● **Objective**:
Convert the data below into a Markdown table with the columns Row and Line, starting with the line that contains "The height and width of the screenshot is (802, 1161)." and going on through the line that contains "coord(153,619)". Number each row, and leave out any blank lines.

● **The data**:
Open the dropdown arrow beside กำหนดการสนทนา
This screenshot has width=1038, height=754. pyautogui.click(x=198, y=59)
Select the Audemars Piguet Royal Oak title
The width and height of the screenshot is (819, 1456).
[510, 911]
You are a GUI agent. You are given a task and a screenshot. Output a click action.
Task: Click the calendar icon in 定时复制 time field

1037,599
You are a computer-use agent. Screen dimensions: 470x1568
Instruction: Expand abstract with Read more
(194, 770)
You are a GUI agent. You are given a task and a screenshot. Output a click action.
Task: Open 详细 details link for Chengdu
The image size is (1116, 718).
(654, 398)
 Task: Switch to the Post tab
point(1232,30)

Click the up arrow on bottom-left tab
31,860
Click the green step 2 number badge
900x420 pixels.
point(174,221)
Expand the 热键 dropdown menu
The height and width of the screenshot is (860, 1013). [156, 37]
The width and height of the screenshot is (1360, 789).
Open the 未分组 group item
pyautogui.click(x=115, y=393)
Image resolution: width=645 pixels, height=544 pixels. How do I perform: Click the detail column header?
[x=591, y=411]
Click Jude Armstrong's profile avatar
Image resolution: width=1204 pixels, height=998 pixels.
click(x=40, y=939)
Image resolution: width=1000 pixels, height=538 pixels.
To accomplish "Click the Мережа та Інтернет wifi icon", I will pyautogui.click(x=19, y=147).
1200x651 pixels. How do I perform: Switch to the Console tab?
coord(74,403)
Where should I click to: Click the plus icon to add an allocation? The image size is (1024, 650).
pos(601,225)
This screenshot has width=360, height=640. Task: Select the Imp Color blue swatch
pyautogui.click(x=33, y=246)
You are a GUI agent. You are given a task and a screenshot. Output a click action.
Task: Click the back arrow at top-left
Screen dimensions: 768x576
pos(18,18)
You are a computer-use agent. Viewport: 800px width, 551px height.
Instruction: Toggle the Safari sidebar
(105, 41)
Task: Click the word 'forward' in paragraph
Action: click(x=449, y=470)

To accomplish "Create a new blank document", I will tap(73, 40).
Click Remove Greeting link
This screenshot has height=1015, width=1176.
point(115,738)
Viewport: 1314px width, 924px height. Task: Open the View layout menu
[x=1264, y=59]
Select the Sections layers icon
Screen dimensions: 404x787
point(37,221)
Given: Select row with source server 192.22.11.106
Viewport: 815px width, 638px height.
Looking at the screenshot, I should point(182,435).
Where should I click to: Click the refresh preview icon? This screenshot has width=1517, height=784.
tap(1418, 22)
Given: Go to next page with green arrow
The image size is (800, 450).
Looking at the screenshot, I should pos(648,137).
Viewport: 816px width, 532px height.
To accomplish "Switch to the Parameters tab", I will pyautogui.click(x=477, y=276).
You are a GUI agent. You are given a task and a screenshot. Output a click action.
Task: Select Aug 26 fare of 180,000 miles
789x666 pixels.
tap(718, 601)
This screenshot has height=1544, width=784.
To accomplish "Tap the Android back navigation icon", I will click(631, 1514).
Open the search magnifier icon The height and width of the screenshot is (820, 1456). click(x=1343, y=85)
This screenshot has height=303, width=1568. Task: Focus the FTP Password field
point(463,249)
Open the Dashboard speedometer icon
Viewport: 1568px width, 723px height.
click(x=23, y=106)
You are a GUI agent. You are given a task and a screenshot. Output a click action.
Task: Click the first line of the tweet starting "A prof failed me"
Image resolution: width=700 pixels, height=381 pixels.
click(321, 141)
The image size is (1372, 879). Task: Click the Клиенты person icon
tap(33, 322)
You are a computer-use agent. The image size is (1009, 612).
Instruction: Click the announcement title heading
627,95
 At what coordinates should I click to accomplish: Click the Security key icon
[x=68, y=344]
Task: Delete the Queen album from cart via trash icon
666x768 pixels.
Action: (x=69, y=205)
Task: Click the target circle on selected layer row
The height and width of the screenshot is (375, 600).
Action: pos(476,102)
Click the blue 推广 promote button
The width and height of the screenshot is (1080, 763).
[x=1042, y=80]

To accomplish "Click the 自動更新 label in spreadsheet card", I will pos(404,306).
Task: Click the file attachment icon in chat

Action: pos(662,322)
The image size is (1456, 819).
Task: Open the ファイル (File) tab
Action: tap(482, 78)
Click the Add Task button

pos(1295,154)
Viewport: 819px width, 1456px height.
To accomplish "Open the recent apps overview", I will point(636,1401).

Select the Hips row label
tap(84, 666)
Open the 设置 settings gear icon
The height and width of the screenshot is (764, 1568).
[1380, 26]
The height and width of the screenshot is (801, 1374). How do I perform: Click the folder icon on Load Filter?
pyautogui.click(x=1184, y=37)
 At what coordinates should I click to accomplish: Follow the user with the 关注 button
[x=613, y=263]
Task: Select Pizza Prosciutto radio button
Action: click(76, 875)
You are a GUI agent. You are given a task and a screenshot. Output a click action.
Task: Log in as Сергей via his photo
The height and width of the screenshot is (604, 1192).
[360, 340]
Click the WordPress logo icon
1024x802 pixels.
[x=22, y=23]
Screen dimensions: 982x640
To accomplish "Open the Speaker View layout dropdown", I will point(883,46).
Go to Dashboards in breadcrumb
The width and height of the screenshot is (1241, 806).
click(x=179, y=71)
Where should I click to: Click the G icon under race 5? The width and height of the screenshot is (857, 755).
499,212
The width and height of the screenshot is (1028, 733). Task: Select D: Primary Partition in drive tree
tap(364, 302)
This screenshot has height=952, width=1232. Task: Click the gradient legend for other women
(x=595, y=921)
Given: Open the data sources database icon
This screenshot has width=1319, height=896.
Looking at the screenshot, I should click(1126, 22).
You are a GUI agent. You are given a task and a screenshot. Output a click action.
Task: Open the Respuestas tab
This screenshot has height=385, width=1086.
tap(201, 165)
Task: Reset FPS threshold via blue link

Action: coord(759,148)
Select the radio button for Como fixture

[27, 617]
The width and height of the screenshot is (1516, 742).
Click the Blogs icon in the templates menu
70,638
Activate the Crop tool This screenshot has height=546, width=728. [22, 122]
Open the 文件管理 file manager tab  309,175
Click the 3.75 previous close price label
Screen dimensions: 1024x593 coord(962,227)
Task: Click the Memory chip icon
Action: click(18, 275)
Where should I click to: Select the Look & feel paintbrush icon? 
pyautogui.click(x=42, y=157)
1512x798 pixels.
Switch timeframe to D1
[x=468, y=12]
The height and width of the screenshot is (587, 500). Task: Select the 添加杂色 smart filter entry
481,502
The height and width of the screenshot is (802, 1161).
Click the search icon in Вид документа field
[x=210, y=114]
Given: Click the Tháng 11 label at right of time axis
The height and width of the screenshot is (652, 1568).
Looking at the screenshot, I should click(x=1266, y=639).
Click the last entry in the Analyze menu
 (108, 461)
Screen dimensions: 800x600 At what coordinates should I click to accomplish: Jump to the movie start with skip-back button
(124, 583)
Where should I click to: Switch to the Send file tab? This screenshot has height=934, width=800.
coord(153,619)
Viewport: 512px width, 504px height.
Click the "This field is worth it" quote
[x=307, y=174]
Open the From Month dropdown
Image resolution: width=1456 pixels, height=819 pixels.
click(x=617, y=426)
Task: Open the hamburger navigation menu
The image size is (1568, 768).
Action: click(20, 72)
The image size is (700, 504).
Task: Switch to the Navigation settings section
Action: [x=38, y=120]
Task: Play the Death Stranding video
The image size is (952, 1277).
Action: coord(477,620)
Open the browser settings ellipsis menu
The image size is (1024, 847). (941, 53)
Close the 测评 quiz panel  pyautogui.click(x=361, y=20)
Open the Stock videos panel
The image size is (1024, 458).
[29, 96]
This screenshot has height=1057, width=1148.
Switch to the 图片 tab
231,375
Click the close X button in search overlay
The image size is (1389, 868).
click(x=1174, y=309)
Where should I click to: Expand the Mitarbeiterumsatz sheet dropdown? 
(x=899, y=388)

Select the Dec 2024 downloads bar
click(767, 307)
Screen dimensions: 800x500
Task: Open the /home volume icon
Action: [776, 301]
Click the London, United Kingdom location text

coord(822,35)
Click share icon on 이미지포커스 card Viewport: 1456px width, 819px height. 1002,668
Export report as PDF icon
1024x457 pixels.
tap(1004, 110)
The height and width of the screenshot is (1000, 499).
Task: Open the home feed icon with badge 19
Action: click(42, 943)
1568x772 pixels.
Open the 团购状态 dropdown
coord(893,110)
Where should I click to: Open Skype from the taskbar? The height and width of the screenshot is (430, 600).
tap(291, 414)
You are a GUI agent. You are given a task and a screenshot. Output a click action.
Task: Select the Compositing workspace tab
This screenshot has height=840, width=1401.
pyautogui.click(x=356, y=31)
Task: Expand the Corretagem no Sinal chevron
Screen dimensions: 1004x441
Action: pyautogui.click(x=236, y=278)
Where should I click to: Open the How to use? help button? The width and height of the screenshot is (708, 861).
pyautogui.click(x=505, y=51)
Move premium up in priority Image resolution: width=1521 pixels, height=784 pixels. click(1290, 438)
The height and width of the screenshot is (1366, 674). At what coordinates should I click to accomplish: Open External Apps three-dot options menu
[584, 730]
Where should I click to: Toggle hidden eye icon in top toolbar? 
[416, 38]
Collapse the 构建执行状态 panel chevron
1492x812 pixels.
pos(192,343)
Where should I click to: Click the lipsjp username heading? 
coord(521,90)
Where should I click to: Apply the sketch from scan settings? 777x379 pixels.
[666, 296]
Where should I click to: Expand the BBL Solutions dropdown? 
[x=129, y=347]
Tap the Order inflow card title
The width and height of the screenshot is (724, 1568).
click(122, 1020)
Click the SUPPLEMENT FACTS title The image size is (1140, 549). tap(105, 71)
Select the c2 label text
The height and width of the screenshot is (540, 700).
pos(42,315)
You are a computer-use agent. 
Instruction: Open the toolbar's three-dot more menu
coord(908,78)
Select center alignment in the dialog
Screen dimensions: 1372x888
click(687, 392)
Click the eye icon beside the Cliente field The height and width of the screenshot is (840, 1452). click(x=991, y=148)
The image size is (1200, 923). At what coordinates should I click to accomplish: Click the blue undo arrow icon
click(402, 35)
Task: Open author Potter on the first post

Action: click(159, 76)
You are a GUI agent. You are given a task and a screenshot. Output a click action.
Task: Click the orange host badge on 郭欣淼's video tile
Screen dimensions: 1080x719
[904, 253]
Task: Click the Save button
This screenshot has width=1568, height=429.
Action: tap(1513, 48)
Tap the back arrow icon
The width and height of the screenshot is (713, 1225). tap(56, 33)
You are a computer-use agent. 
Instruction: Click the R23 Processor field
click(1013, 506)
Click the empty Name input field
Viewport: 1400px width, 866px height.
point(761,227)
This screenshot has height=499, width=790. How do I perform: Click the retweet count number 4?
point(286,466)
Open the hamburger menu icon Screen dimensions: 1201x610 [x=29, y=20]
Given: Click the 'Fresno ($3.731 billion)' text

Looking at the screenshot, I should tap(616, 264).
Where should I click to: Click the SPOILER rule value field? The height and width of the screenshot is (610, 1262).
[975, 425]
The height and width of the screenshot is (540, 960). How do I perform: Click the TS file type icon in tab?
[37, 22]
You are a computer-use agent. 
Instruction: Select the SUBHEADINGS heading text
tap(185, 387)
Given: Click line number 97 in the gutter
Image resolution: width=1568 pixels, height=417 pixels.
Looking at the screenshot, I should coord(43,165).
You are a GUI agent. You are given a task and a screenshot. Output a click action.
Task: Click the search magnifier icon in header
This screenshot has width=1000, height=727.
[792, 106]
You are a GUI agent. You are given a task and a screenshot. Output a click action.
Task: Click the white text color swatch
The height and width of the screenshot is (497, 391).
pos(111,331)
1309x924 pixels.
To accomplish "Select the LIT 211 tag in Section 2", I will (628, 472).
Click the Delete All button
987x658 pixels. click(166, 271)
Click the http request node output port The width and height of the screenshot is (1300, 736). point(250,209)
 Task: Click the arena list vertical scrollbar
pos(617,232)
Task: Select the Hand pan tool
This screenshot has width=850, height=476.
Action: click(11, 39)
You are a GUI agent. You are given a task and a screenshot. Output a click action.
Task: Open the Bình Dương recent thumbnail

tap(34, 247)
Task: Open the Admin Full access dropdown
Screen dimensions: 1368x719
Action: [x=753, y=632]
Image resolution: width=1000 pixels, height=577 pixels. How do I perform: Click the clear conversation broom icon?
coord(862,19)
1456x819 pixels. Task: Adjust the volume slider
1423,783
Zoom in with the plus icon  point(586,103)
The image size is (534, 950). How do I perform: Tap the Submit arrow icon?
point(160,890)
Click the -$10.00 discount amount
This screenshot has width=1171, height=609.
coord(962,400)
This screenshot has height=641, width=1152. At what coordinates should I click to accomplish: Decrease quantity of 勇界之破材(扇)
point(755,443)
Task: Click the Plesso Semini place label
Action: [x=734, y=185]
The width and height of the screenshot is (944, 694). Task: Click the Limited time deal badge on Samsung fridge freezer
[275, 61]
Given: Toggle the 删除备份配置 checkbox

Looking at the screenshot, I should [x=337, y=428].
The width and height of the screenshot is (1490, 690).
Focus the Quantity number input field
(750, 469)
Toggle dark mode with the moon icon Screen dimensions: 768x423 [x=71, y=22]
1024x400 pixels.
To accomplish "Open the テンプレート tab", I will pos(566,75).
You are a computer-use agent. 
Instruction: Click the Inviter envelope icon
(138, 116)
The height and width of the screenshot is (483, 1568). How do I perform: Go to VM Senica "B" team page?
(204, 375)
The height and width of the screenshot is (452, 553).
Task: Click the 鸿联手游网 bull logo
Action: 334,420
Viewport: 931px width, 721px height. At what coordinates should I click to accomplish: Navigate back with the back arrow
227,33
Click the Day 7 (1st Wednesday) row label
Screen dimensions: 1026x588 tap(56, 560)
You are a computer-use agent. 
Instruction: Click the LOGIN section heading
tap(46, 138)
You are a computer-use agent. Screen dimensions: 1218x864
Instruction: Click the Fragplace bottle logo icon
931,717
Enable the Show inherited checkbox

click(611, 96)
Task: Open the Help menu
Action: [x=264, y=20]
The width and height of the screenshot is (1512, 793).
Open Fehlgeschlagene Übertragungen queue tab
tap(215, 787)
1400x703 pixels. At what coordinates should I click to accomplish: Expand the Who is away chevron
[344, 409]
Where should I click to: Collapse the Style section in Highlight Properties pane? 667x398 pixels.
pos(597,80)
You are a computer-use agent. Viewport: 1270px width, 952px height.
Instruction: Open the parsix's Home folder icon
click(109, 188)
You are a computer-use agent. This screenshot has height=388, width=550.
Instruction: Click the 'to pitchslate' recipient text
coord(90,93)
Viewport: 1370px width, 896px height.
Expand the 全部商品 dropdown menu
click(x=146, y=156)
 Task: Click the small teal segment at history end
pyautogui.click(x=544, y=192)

● **Solved problem**:
| Row | Line |
|---|---|
| 1 | The height and width of the screenshot is (802, 1161). |
| 2 | Click the search icon in Вид документа field |
| 3 | [x=210, y=114] |
| 4 | Given: Click the Tháng 11 label at right of time axis |
| 5 | The height and width of the screenshot is (652, 1568). |
| 6 | Looking at the screenshot, I should click(x=1266, y=639). |
| 7 | Click the last entry in the Analyze menu |
| 8 |  (108, 461) |
| 9 | Screen dimensions: 800x600 At what coordinates should I click to accomplish: Jump to the movie start with skip-back button |
| 10 | (124, 583) |
| 11 | Where should I click to: Switch to the Send file tab? This screenshot has height=934, width=800. |
| 12 | coord(153,619) |